Desde que inicié este recuerdo de Marcelino intento, sin conseguirlo, no caer en la tentación de referirme a unos recuerdos mutuos y dedicarlo exclusivamente a sus valores personales, familiares y profesionales. Pero en estos momentos en que uno se enreda continuamente en las letras del ordenador, la palabra infarto nos une mucho más. Otros colegas de diferentes medios han convertido en noticia una vivencia que sufrimos juntos. Fue hace once años. Él era redactor jefe y yo había sufrido un infarto sordo, que soporté milagrosamente sin enterarme, durante una semana, en la isla griega de Rodas. Nada más regresar a Madrid, me detectaron el problema y me trasladaron al Hospital Puerta de Hierro. Los cardiólogos me salvaron en el último momento. Sobre las dos de la tarde me enviaron a la UCI con unas advertencias drásticas sobre mi cuidado.
Allí, en la angustiosa inmovilidad tan agravada por el miedo de ver en las pantallas los movimientos de las gráficas del electrocardiograma o de la tensión, sobre las cinco recibí una llamada de Marcelino: Diego -me dijo con las prisas habituales-, acaba de morir de un infarto en el Hospital Puerta de Hierro Isidoro Álvarez, el presidente de El Corte Inglés. Creo que tú lo conocías, ¿podrías escribir algo?
No recuerdo bien lo que le contesté. Debió de ser algo así: pues, mira, Marcelino, yo estoy en la UCI del Hospital Puerta de Hierro. Me enviaron aquí hace tres horas con un infarto, que me han diagnosticado como muy grave. Sí, claro que lo conocía, y lo admiraba y apreciaba. Lamento no poder escribir nada de él.
Pasaron otras dos horas de aburrimiento y angustia personal, analizando lo que es la muerte y admirándome de la serenidad con que la veía tan próxima. De pronto algo me impulsó a salir de la pasividad obligada por las normas. ¿Y por qué no lo escribo? Llamé a la enfermera, le pedí unos folios y un bolígrafo. Cuando me los entregó, me advirtió de que no podía inclinarme y que debería escribir boca arriba. Es que se me olvidado escribir a mano, le dije. ¿Qué quiere? ¿Escribir un testamento? Escucharlo fue un shock, enseguida garrapateé unas palabras boca arriba, con los folios en alto, sobre Isidoro Álvarez e inmediatamente llamé a Marcelino.

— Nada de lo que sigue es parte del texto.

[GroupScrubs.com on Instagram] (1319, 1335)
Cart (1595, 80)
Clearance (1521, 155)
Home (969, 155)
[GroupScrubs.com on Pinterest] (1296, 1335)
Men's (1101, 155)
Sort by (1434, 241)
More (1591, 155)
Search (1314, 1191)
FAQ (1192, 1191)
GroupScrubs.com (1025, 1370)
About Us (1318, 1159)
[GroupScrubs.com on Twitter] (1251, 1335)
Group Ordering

-Pero ¿estás loco? ¿Lo has escrito? Hombre, lo que tienes que hacer es cuidarte. Ya escribirás cuando salgas de esto.
-Bueno, eso tendremos que verlo. De momento he improvisado algo que si me pones con un redactor que pueda corregirlo y darle forma, se lo leo.
-No, no; díctamelo y lo copio yo. No te preocupes. Me ha dicho Iñigo -se refería a Iñigo Noriega, el director entonces- que mañana te llama él para ver cómo vas. Todos estamos muy preocupados.
Al día siguiente me llamó media redacción. Había salido el artículo, mejor que si yo lo hubiese escrito completo. Se firmaba con mi nombre, pero un elevadísimo porcentaje de su contenido fue él quien lo compuso y redactó.
Cuando se conoció en las redacciones esta anécdota y la publicaron, por más que yo siempre recordé que el verdadero autor era Marcelino Gutierrez todos los reportajes me lo atribuyeron sólo a mí. Ante la amenaza del infarto, parece que estábamos predestinados a la injusticia.